To further counteract the heroes new found swiftness in Bloodborne vs Souls enemies are frequently clumped together in overwhelming groups. Bloodborne places a high value on strategic planning before enemy engagement. Using a combination of gun fire and distracting pebbles players should whittle groups down in size, or gain strategic placement before starting a scuffle. Boss fights retain their notorious reputation for not only being incredibly cool, but their high difficulty too. There’s nothing more satisfying than bringing down a massive foe in a well thought out battle, but be prepared to die. A lot.
Enemy and Boss design alike continues to be phenomenal. Be prepared to face amazingly large bosses, as well as smaller more intimate human sized ones.
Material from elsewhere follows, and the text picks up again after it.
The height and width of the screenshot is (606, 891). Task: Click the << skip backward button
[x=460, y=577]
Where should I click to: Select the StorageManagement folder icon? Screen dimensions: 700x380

When exploring Yharnam and it’s surroundings expect the usual blood crazed citizenry as well as horrific abominations. A hunter’s wits must always be about, monsters will seek to knock them off balance using frightening scare techniques whenever they can.
In my time with Bloodborne I’ve found much to like. A game that resembles its Souls heritage but re-writes the DNA enough to stand on it’s own thing. The retention of rewarding gameplay through the completion of difficult sections, boss fights, and the added satisfaction of uncovering a well hidden multitude of short cuts is all welcome. On top of that the level design in Yharnam is utterly fantastic, structurally and aesthetically. Bosses and enemies are a thrill to fight. If Dark Souls cast players as the stalwart human, then Bloodborne makes them a vampire. A vampire does not block, it attacks and dodges, go out there and join the hunt tonight – you may not be around tomorrow.